The sole difference between armed robbery and simple robbery is that the person committing the robbery must be carrying a dangerous weapon. People v. DeLeon, 400 Ill. App. 3d 308, 312, 352 N.E.2d 234, 238 (1st Dist. 1989)
Interesting Point: Where a defendant leads a victim to believe that he or she possesses a dangerous weapon when in fact he or she does not, the defendant has not committed armed robbery. People v. Bias, 131 Ill. App. 3d 98, 106, 475 N.E.2d 263, 259 (4th Dist. 1985)
Interesting Point: In determining whether a particular weapon is dangerous, it is the weapon’s potential for inflicting deadly or serious injury that must be determined, not whether the weapon was in fact used or threatened to be used in a harmful or deadly manner. People v. Thomson, 125 Ill. App. 3d 665, 678, 466 N.E.2d 380, 390 (2nd Dist. 1984)
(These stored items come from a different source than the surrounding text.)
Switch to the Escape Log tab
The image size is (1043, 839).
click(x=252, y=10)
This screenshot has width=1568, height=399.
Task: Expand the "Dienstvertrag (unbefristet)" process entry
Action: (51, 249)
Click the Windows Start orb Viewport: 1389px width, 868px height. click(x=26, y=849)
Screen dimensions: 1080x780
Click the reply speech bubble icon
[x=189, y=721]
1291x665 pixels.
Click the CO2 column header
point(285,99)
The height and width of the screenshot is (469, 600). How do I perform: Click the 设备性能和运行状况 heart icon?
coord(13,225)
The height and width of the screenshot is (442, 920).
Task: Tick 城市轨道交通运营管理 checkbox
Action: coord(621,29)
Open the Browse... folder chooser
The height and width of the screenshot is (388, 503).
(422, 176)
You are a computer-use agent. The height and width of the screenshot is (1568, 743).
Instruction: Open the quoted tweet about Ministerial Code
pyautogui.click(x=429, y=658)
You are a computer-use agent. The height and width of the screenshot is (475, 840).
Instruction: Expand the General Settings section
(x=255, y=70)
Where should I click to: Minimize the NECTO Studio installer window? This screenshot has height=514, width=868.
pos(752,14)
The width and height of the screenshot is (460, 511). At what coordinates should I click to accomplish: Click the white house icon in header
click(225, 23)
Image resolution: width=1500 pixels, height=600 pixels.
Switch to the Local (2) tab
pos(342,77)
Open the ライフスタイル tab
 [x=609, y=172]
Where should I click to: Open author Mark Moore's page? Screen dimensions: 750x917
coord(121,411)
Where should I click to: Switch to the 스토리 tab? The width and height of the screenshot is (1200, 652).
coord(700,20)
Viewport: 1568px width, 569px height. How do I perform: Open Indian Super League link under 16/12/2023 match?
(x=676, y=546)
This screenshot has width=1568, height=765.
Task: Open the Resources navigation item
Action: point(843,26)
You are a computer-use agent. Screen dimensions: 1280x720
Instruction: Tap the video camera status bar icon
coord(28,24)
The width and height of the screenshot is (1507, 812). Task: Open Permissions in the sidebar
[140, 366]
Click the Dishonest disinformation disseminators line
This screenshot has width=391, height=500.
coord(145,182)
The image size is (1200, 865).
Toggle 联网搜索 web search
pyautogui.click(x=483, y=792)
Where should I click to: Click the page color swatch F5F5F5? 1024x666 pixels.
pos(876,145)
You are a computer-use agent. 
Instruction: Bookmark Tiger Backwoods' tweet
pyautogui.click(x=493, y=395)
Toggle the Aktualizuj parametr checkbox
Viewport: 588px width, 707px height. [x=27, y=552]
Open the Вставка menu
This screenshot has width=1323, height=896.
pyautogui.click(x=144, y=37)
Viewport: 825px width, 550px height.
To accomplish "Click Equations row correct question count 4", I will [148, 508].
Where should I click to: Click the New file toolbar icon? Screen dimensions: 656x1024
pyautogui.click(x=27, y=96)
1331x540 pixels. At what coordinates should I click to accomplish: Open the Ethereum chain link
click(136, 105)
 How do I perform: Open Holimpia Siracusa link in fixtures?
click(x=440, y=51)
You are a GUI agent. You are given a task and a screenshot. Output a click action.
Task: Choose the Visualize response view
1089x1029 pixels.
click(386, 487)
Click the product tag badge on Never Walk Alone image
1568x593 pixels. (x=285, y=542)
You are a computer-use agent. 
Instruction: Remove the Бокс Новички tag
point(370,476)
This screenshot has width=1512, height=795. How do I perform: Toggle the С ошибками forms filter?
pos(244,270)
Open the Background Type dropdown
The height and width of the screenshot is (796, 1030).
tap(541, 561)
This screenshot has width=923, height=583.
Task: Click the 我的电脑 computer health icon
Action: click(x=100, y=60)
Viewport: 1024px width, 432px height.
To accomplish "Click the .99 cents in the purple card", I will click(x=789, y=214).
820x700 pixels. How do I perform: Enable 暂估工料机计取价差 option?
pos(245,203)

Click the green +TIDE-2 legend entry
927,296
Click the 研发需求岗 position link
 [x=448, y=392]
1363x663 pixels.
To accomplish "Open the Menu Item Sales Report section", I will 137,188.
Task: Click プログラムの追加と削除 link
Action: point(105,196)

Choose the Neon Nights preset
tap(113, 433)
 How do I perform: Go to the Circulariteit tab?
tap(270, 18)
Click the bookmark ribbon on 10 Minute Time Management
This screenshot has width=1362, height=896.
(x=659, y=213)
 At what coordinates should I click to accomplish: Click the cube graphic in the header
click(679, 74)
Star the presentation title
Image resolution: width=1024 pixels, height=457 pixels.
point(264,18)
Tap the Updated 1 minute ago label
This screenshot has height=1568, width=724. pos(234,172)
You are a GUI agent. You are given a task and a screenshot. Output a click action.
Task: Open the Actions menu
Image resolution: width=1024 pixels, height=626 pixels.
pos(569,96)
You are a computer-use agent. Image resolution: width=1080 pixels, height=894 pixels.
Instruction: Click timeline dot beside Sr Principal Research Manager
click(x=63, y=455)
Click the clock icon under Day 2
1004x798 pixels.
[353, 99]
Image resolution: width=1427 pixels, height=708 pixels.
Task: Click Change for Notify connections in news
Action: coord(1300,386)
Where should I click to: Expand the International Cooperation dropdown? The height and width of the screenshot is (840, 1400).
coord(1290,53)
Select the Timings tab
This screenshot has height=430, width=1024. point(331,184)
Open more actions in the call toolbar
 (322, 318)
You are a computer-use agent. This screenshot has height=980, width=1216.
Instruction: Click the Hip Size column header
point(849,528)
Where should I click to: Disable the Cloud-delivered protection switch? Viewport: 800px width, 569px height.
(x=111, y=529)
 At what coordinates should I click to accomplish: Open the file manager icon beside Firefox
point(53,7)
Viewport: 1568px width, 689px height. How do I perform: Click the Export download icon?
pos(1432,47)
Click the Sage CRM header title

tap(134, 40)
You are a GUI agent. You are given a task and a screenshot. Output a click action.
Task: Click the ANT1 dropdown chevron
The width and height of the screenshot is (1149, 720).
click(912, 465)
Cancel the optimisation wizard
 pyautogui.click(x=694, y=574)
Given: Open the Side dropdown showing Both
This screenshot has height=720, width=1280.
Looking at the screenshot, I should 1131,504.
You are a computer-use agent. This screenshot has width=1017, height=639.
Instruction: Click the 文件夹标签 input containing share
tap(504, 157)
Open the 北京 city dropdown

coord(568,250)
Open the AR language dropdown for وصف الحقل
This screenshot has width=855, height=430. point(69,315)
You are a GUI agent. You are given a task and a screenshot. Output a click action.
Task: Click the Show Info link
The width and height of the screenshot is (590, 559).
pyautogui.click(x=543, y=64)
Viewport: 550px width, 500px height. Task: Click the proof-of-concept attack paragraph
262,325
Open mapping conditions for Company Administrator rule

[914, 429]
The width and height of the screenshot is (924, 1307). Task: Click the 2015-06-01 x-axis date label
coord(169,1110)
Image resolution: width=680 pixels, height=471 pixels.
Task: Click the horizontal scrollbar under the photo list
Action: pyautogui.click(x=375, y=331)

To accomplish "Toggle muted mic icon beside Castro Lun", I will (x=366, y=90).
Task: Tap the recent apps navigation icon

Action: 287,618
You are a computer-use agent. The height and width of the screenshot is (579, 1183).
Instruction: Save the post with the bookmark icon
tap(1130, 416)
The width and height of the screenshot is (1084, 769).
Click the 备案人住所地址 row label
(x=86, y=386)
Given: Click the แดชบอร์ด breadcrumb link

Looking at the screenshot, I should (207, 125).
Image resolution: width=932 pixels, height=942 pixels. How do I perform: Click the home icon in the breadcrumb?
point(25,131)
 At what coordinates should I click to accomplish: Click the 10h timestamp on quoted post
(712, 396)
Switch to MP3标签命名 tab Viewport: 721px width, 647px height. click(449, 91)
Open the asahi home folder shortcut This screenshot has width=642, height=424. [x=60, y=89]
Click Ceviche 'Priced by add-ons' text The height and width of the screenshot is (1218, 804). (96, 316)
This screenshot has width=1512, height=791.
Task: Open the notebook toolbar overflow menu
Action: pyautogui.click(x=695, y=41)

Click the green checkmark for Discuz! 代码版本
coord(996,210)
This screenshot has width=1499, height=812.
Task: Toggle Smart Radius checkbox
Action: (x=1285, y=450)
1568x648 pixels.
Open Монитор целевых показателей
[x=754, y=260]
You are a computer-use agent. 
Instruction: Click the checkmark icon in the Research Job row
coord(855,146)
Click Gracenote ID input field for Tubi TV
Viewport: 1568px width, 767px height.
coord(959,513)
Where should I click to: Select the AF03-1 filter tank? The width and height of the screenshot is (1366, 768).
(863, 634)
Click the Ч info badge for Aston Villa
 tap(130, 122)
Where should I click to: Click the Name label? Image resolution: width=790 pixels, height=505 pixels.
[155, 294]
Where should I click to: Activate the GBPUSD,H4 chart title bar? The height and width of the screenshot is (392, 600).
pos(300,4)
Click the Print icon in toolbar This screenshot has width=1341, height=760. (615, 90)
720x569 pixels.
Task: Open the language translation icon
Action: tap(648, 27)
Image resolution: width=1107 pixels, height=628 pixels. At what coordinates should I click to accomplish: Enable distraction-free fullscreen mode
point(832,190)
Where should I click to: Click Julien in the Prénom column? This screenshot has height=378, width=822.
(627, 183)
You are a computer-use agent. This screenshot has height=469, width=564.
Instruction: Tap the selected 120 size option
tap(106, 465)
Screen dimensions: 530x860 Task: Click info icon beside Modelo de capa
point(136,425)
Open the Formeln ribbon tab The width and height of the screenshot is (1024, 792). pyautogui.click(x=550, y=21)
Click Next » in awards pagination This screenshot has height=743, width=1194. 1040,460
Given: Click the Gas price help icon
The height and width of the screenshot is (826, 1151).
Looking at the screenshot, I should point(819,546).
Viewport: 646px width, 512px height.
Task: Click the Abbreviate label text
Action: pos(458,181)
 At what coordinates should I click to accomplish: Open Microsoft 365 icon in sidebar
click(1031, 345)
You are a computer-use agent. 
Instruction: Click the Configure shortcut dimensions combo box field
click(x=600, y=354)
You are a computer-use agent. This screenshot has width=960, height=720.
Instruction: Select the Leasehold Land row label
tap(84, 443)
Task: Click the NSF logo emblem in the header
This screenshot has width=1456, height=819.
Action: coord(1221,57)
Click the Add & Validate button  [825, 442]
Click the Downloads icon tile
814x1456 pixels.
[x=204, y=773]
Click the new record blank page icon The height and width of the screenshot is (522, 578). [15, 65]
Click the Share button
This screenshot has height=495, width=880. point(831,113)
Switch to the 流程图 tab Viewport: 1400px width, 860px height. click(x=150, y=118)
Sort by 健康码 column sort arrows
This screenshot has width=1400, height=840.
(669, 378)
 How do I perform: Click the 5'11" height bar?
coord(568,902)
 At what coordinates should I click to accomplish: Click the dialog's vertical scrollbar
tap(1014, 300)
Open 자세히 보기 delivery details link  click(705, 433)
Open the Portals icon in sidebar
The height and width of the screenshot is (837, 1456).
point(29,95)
Aggravated Robbery differs from armed robbery in that armed robbery requires that a defendant carry on or about his person or be otherwise armed with a dangerous weapon while aggravated robbery occurs where a defendant indicates verbally or by his or her actions to the victim that he or she is presently armed with such weapon, whether or not the defendant is in fact armed. People v. Gray, 346 Ill. App. 3d 989, 994, 806 N.E.2d 753, 758 (2d Dist. 2004)
Lesser Included Offenses
Theft may be considered a lesser-included offense of robbery. Robbery is a lesser-included offense of armed robbery .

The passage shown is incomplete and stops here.